■ Document text ■
And post-event, the company can keep buzz going by posting photos from the booth on Facebook and Pinterest, and if the show included a speaking opportunity, posting the presentation to SlideShare and possibly even video to YouTube.
Email or electronic newsletters: e-newsletters and marketing email messages serve two basic functions–to share information of value to recipients, and to persuade recipients to take action.
That information may be third-party links, but may also be hosted on the company’s website or blog. Newsletters themselves, new and archived, can be posted on the company website, where they provide search value. Both the email and web-hosted version of the newsletter should contain social links, encouraging readers to share the content on Twitter, LinkedIn, Facebook or other social networks.
Newsletter calls to action can include registration for executive events, virtual events, or webinars—all of which appear in the “underused” quadrant in this chart. They can also promote content downloads—reports, white papers, e-books and guides. Website visitors are often more likely to register for an event or download a white paper if the landing page includes a short online video (which is, for this and other reasons, best not a “being abandoned” tactic).
Company websites: these are of course at the core of digital marketing. The ultimate goal of all online tactics (and many offline ones) is to attract visitors to your website to learn more about your products and services, and take some action (purchase, subscribe, register, download, contact sales, or some other conversion action).
The single leading source of traffic for most b2b websites remains organic search. Driving search traffic requires ranking well, which in turn depends on relevant content, high-quality links, and social signals.
The content is going to be housed on company website pages, in the newsletter archive, and in posts on the company blog. It can include images, infographics, rich media, and online video in addition to text.
Some of the highest quality links come from influential industry blogs or news websites, which are supported by an active public relations program. Quality links also come from event sponsorships and industry association websites.
Social signals are driven by links from Twitter, LinkedIn, Facebook, YouTube, Google+, and even Pinterest. Indeed, recent research indicates that Google+, while not much of a social network, can be highly valuable in achieving the ranking that drives organic search traffic. “Abandon” such tactics at your own risk.
Website traffic can also be driven by offline tactics like radio, outdoor, and direct mail. Codes can be assigned (e.g., “Visit company.com/radio to learn more”)—or in the case of direct mail, QR codes can be used—in order to track the effectiveness of these channels.
Sponsorships/Associations: event sponsorships as well as membership in and content contributions to industry and trade association websites are key components of industry presence, which can both drive targeted website traffic and create relevant, high-quality backlinks to the company website and/or blog. Event sponsorship can also drive increased booth traffic at tradeshows.
Industry associations also often offer opportunities for guest blog posts (which can then be promoted through social networks), participation and exposure in groups on LinkedIn, and even in some cases online display advertising—which can drive site traffic or targeted calls to action.
The bottom line is that, while various online and offline tactics clearly differ in direct value and the amount of budget and effort they merit, it’s also vital to recognize and account for the connections between these tactics and how they support each other. This requires using cross-channel online marketing metrics to develop strategies, prioritize tactics, and execute effectively to support your organization’s ultimate online visibility and business goals.

■ Data rows ■
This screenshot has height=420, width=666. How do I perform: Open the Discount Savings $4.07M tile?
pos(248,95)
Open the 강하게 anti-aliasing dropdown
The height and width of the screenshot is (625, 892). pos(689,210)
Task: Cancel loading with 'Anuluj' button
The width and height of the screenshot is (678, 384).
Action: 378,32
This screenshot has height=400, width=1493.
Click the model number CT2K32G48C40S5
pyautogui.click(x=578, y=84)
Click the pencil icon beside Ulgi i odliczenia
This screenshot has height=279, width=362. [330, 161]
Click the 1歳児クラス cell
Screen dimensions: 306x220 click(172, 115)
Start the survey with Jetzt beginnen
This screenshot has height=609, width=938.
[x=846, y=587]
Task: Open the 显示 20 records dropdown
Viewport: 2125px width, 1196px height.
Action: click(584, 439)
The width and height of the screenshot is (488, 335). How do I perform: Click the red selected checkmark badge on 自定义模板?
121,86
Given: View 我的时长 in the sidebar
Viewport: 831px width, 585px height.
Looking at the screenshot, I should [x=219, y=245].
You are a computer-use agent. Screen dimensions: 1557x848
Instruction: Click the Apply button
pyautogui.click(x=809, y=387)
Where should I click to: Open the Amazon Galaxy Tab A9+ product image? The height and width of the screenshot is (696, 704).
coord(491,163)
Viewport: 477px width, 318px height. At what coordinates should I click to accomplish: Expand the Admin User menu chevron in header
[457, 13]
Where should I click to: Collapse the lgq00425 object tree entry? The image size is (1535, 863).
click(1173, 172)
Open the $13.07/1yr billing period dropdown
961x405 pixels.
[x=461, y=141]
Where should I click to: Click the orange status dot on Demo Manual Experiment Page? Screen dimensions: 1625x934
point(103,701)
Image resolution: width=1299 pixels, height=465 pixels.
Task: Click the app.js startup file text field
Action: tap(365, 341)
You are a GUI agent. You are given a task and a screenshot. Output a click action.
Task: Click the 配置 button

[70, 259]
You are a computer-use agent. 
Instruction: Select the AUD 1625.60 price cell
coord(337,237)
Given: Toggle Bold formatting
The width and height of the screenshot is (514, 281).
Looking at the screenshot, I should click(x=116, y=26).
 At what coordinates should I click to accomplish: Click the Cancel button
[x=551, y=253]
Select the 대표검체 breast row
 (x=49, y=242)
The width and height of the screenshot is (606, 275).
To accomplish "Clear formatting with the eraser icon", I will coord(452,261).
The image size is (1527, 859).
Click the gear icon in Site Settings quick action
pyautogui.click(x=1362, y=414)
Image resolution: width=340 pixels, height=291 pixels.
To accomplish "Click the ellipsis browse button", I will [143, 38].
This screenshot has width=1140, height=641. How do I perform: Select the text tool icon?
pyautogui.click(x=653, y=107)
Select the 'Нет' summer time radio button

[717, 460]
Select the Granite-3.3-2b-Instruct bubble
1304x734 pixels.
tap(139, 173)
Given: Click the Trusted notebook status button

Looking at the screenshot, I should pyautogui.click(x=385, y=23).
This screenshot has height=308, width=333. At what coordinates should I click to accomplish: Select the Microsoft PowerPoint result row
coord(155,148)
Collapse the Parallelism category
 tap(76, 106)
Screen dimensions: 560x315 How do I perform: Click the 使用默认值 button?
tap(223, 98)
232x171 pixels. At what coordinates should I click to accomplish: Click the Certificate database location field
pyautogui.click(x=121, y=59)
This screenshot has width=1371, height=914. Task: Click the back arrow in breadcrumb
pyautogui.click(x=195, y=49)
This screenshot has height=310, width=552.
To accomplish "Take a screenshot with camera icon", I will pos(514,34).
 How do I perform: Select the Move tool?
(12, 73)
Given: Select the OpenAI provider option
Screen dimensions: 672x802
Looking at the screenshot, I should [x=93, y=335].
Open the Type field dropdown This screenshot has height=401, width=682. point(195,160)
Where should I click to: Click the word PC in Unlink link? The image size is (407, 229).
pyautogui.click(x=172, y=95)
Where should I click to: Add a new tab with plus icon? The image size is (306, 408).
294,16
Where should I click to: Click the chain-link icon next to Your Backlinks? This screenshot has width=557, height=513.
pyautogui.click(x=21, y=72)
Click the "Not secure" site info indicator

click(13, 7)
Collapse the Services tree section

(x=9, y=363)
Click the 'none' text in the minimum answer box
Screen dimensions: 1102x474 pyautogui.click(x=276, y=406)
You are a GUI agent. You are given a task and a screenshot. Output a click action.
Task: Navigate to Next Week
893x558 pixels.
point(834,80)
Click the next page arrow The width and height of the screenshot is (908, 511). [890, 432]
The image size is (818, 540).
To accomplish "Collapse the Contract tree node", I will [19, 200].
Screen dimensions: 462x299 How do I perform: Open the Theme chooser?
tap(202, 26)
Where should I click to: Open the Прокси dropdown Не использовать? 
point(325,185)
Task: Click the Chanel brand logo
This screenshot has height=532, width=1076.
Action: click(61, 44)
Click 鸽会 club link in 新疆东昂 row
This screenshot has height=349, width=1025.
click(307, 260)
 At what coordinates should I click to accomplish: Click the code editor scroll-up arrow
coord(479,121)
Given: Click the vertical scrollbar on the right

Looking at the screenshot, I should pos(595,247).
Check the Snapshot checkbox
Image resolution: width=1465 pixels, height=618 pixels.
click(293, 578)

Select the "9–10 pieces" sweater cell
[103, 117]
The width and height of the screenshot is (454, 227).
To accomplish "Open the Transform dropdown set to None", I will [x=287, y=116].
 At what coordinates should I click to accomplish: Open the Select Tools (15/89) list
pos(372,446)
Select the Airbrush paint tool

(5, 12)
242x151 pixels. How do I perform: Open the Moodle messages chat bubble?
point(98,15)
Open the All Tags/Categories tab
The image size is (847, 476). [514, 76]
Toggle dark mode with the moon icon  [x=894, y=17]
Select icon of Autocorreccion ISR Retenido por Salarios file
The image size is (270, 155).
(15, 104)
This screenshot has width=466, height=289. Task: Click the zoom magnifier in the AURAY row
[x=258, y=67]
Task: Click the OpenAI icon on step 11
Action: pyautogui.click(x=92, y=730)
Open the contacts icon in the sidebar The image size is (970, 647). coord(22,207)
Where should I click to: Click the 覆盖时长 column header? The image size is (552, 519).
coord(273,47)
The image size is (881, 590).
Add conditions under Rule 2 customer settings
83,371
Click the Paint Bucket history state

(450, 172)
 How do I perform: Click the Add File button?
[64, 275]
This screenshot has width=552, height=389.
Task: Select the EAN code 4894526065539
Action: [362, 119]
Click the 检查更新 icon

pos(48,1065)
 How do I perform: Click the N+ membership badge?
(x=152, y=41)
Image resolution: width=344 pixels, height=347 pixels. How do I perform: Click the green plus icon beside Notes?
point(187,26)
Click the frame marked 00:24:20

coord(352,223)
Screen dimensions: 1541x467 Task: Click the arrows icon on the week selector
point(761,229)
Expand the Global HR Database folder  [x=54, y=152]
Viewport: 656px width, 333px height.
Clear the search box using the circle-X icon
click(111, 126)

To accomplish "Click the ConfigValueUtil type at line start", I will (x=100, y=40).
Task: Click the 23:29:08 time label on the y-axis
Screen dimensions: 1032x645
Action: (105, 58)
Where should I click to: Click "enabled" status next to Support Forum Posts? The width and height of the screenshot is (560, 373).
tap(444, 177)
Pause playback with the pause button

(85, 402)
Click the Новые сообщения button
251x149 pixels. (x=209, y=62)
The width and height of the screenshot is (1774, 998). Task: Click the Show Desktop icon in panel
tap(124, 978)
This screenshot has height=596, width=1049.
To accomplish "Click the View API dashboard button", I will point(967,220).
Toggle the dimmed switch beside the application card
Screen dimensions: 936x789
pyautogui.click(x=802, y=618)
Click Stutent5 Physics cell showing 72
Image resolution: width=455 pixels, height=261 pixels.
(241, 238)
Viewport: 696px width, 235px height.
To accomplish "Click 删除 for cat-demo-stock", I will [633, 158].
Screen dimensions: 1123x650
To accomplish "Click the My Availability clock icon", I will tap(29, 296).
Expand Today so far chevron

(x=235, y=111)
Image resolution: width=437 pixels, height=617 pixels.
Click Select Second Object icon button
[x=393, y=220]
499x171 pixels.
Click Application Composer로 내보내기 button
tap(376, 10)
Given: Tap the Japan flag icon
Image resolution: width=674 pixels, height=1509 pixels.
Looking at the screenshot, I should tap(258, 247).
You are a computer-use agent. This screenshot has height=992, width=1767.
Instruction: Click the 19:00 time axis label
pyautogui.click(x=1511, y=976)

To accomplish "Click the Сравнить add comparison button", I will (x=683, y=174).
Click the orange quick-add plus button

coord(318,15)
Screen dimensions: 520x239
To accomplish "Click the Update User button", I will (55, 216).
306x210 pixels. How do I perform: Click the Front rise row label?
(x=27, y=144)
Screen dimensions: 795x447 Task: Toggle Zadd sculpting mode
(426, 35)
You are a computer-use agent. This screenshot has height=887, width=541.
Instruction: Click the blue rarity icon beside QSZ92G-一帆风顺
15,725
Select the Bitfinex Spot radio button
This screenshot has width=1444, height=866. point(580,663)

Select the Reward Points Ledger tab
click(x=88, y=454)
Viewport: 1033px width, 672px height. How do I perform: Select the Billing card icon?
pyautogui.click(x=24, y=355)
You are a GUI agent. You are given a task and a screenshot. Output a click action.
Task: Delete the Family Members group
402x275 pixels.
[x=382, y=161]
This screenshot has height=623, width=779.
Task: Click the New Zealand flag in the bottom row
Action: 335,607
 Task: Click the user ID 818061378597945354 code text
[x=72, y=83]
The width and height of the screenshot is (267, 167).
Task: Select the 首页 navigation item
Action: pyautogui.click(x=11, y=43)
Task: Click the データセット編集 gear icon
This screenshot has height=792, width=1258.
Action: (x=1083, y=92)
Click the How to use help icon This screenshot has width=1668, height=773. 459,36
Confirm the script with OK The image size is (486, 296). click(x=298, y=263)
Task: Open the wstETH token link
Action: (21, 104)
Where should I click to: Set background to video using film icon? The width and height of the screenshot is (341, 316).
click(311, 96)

■ Exercise instructions ■
- A) Echo the marketing text from "Website traffic can" up to and including "traffic at tradeshows.".
- B) Using the marketing text, explain in one to three sentences why codes like "company.com/radio" or QR codes are assigned when offline tactics are used.
- C) Translate this sentence from the marketing text into Spanish: "The single leading source of traffic for most b2b websites remains organic search."

■ Answers per task ■
- A)
Website traffic can also be driven by offline tactics like radio, outdoor, and direct mail. Codes can be assigned (e.g., “Visit company.com/radio to learn more”)—or in the case of direct mail, QR codes can be used—in order to track the effectiveness of these channels.
Sponsorships/Associations: event sponsorships as well as membership in and content contributions to industry and trade association websites are key components of industry presence, which can both drive targeted website traffic and create relevant, high-quality backlinks to the company website and/or blog. Event sponsorship can also drive increased booth traffic at tradeshows.

- B) The codes are there to track how well offline channels such as radio, outdoor, and direct mail work at sending people to the website.

- C) La principal fuente de tráfico para la mayoría de los sitios web b2b sigue siendo la búsqueda orgánica.